Din Halkların Afyonu Mudur?
Din Halkların Afyonu Mudur?
Bu söz bin yıllara sarih bir pratiğe haiz ise de 1843 yılında Karl Mark tarafından söylenmiş ve iki yüzyıldır bitmeyen bir tartışmanın hatta kavganın fitilini ateşlemişti. Elbette bu konuyu tartışmak beni aşar. Ancak öyle inanıyorum ki bu tartışmayı ne dindarlar ne de Marksistler doğru tartışabildiler. Her iki taraf da toptancı bir söylem ve eylem ile karşıyı reddetti.
Bu iddianın din sosyolojisinde yer ve zamanın aktörlerine göre değişebileceğini söyleyemedi iki taraf da. Dolayısıyla dindarlar da Marksistler de Karl Marks’ın iyi niyetli olmayan habis oyununa geldiler. Oysa yeni bir din iddiasında bulunan Hz. Muhammed aleyhisselam dönemin dindarlarına hitaben “Yahudiler Allah’ı bırakıp bilginlerini, hahamlarını; Hristiyanlar da rahiplerini ve Meryem oğlu Mesih’i rabler edindiler” (Tevbe, 31) iddiasında bulunuyordu.
Bu ayetten de açıkça anlaşılacağı üzere elbette din de diğer bütün düşünce inanç ve ideolojiler gibi tekelinde bulunduğu tarikat, cemaat, parti örgüt ve hükümet liderinin tavır, tutum ve niyetine bağlı olarak “halkın afyonu” olabilmektedir.
Devrimci ve teslimiyetçi iki kanadı bulunan dinin bu iki kanadı bir dengeye oturtulamadığı zaman irtifa kaybedip iyi niyetli olmayanların kucağına düşer. Düştüğü zaman da devrimci kanadı zalim/katil; teslimiyetçi yanı uyuşuk ve hain olabiliyor.

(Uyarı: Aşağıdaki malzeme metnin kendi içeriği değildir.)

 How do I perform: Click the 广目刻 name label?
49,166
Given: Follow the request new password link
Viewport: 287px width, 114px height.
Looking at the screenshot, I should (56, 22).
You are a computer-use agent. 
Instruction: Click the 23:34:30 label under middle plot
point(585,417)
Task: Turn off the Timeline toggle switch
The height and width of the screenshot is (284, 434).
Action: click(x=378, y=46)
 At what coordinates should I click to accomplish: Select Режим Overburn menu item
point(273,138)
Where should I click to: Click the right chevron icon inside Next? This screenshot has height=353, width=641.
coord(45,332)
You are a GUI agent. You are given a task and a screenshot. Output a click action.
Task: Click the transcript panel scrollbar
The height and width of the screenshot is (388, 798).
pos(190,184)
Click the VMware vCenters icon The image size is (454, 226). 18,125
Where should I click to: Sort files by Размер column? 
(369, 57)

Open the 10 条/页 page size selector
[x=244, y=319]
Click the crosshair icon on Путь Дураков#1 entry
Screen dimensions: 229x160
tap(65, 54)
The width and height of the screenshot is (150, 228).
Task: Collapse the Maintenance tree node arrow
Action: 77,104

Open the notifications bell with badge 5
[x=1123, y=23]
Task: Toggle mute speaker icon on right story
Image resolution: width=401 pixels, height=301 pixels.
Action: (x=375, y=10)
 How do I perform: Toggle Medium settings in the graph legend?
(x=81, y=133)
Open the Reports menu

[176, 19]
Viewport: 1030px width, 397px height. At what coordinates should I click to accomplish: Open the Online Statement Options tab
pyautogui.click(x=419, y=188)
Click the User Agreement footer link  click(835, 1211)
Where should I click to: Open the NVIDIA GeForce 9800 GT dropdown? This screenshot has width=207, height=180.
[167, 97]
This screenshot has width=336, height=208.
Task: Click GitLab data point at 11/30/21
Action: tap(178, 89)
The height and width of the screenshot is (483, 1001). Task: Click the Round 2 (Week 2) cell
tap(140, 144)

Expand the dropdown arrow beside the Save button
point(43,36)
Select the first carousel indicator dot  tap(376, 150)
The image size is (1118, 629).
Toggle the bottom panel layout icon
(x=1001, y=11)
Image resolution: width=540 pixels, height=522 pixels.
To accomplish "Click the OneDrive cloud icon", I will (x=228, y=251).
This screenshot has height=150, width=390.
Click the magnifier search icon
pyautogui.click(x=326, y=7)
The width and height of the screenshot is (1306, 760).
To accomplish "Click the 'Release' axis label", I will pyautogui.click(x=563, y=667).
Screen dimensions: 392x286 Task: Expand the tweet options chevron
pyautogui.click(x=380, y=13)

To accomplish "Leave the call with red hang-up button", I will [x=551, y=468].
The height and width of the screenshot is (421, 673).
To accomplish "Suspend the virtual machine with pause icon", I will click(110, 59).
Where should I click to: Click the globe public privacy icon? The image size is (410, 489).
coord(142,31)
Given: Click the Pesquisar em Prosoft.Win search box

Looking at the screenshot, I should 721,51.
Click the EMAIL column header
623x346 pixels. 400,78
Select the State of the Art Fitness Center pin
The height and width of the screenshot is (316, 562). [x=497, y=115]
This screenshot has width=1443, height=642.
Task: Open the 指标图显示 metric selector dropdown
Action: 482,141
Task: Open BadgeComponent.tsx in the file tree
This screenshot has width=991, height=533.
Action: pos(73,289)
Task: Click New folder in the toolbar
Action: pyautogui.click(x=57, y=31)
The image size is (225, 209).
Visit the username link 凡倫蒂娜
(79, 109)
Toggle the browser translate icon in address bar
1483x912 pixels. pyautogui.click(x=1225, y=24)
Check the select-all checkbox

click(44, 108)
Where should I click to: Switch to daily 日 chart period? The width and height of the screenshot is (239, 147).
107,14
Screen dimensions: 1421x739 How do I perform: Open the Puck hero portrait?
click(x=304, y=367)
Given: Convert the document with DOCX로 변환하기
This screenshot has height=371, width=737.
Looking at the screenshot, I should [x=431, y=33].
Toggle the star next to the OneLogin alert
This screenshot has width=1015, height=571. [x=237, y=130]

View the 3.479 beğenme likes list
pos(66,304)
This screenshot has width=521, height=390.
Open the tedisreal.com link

Öyle görünüyor ki “Gazze imtihanı” kimin ne mal olduğunu ortaya çıkarmasının yanında dinin teslimiyetçi ve maslahatçı kanadının kötü eller tarafından pasif ve hain bir renge büründüğünü de göstermiştir. Din, Gazze’de eşsiz bir devrimi besliyorken ümmetin geri kalanında kötü emellilerin elinde bir uyuşukluğa da hizmet edebiliyor.
Suud, Mısır, Türkiye, Pakistan, İran gibi ülkeler ümmetin en aktif en dinamik en devrimci ve en dindar toplumlarına sahip olmalarına karşın tarihin tanıklık edebileceği en vahşi bir soykırım gözleri önünde cereyan ettiği halde bu halklar adeta afyon yutmuş gibi uyuşuk bir pozisyon almışlardır. Ve bu ülkelerin tamamında iktidarlar dindardır. Ve ne hazindir ki bu uyuşuk hâli iktidarlar nasihat, maslahat ve manipülatif iddialarla sağlıyorlar. Kimi STK ve siyasi partileri hariç tutarsak bugün din Gazze’nin yok oluşunun afyonu olmuştur.
İktidarların israil ile sürdürdüğü ticari ve siyasi ilişki kitlelerce dini mülahazalarla “o yaptıysa bir bildiği vardır” teslimiyetçiliğiyle tolere ediliyor. Hatta bu ölümcül tutuma büyük büyük manalar yüklenerek kutsanabiliyor uyuşmuş/uyuşturulmuş kalemler ve sürükledikleri kitlelerce.
Bugün yönetimlerimizde daha laik ve Batıcı iktidarlar olsaydı eminim ki dindar halklar kızılca kıyameti koparırdı. Oysa yapılan cılız eylemler bile yönetimlerini hariç tutup dünyanın geri kalanını suçlayan bir körlüğü bürünmüş. Kendinden olan yönetimlerin bütün günahlarını bir sevap ile silme uyuşukluğuna müptela olmuşuz. Din afyonumuz olmuş gibi.